Aidan frowned at the way his pulse leapt. He was being ridiculous. Pitiful. But his eyes followed with close intent, taking in the details of this stranger. The line of her shoulder, the tilt of her head.
Sneering, he cursed himself for the terrible hope that bloomed in his chest. Even if there were something familiar in her walk, it certainly was not Katie.
He swallowed hard and forced himself to look away. He had not done this in years. Had, in fact, thought he'd left this stupid impulse well behind him. Still, his pulse stuttered and his cheeks betrayed him with a hot flush. His gaze jumped back to search her out. As if in a trance, he slowed his pace and watched the woman stop to unlock a cheerfully blue door. She left it open to the cool day and disappeared inside.
One step out of the flow of traffic, Aidan studied the building. Just a small, tidy row of shops. The sign above the door she'd entered read HAMILTON COFFEES.
Perhaps the woman was Mrs. Hamilton. She certainly wasn't Katie. It never was and never would be. He'd known that long enough that it shouldn't hurt anymore, but somehow he still felt that ache in his throat. His lips thinned at the idea of grief. Even his sorrow had finally come under his control in the past few years. He could not let it loose again.
Inhaling slowly, he focused on the heavy smell of the shipyard that hovered over the whole town. Water and tar and wood. He closed his eyes and listened for the incessantly screaming gulls. They sounded as much like money to him as any pile of clinking gold.
When he opened his eyes, he was calmer. The blue door was just a door. The shop was just a shop. At some point, the woman would appear again.
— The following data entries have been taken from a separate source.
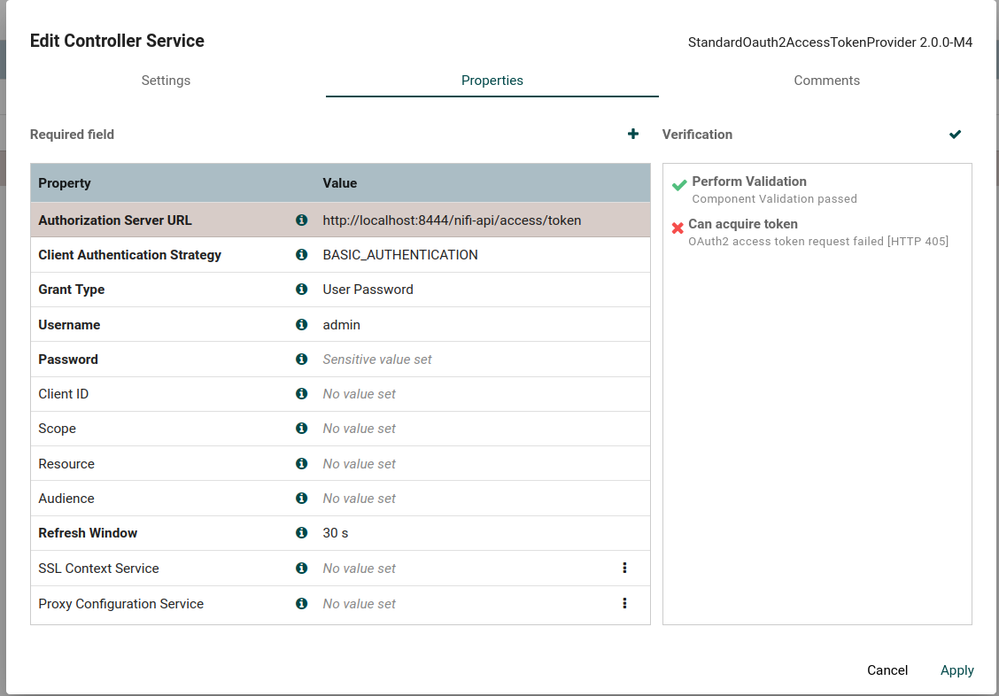Edit the Authorization Server URL value
The width and height of the screenshot is (999, 696).
[x=452, y=220]
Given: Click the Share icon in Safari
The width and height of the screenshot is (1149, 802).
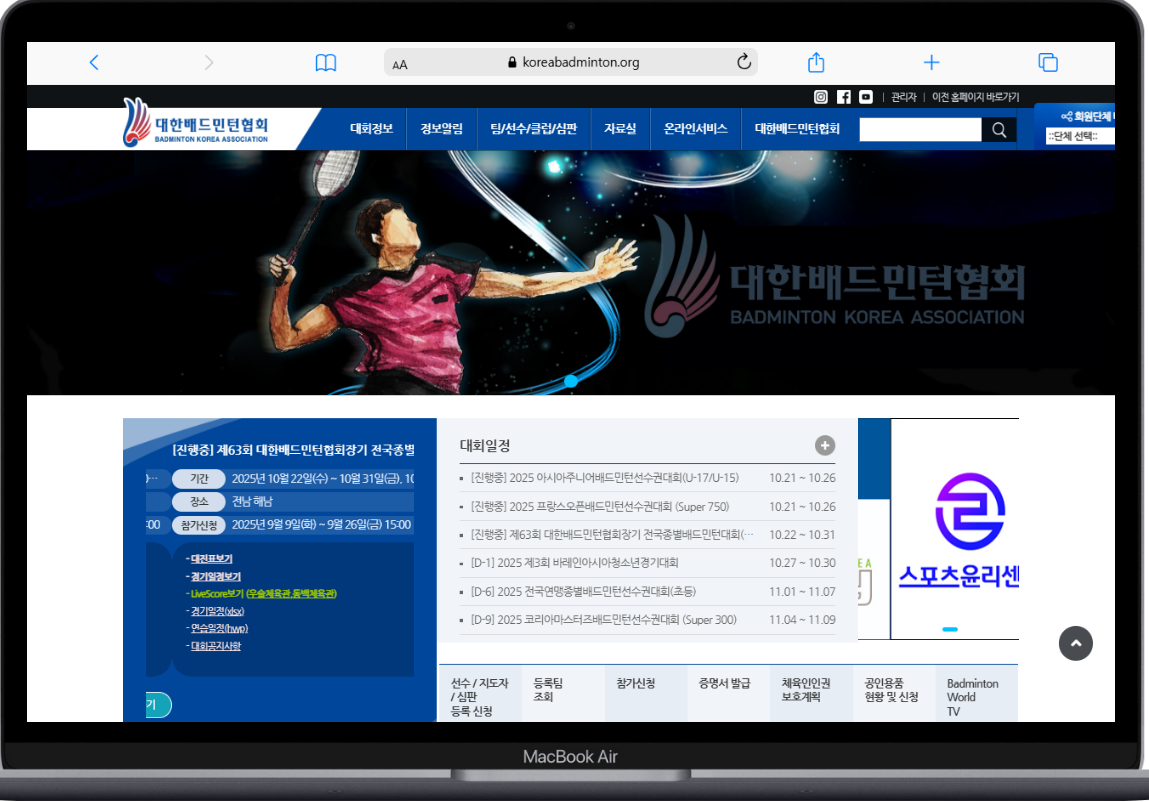Looking at the screenshot, I should pos(816,63).
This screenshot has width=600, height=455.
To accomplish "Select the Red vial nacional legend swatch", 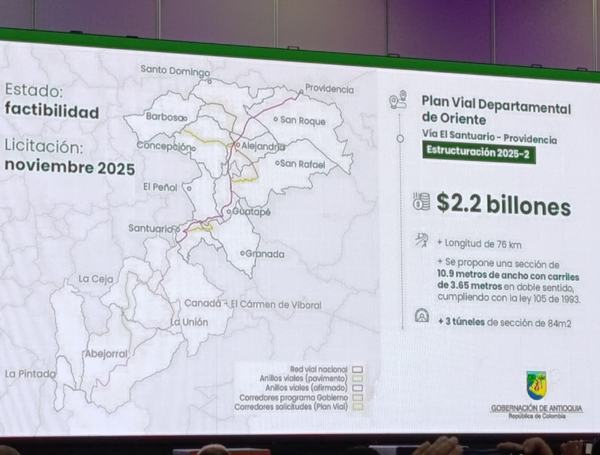I will click(355, 367).
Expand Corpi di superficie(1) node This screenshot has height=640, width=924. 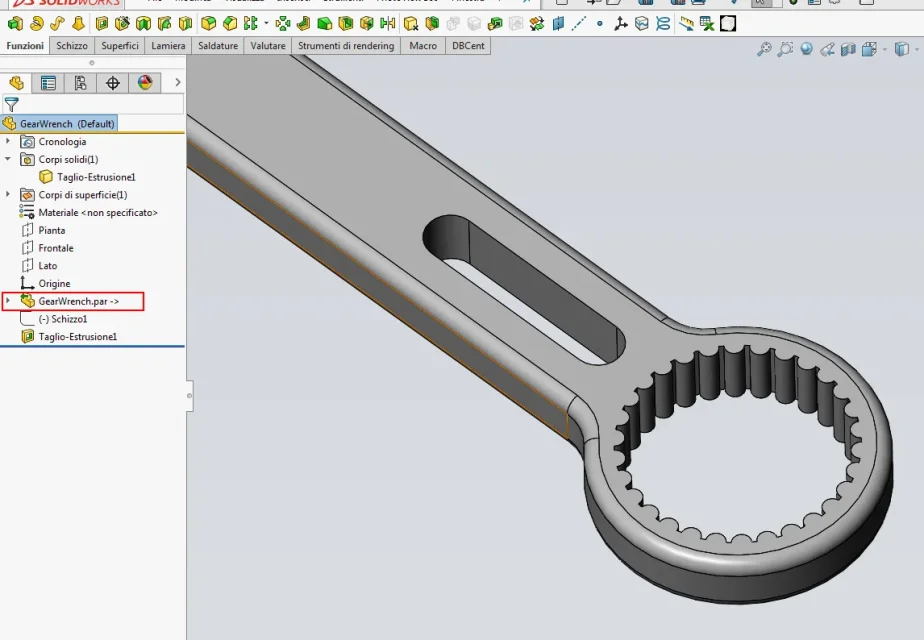click(8, 194)
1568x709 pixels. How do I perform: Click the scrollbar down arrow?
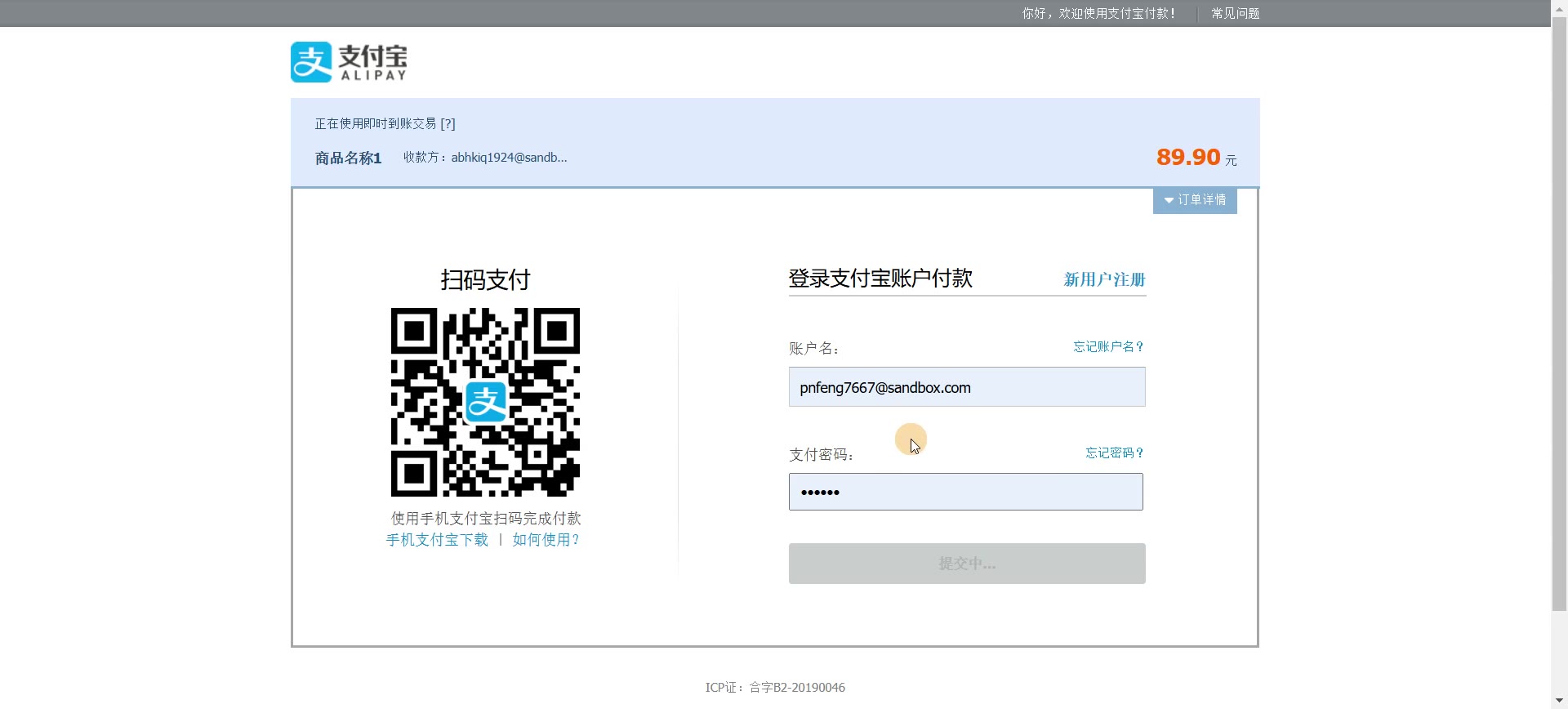pos(1559,701)
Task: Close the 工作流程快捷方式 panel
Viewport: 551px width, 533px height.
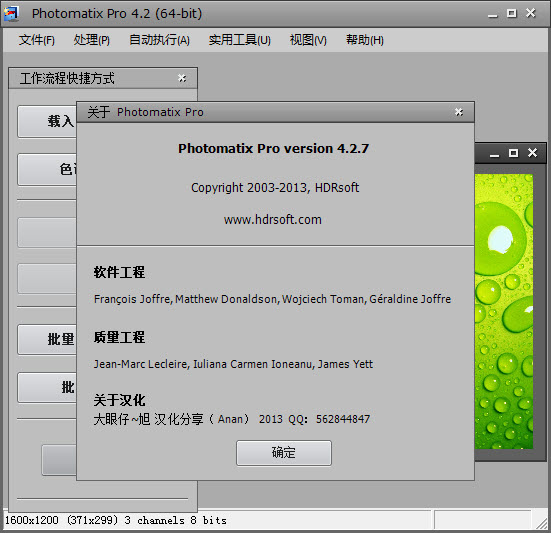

She'd step outside for a breath of fresh air or to sweep dust from the walk. And she'd be a woman, not a ghost. Then he could walk away and send the past back to hell where it belonged. He waited. Waited as carriages and carts rumbled by, blocking his view for torturous seconds, waited as a rotund woman entered that dark doorway, then left again with a small package. He waited until the pressing urge lifted, and he knew he could move on. He didn't need to see the mysterious woman again.
She was not Katie.
Aidan turned away from the shop and walked in the other direction.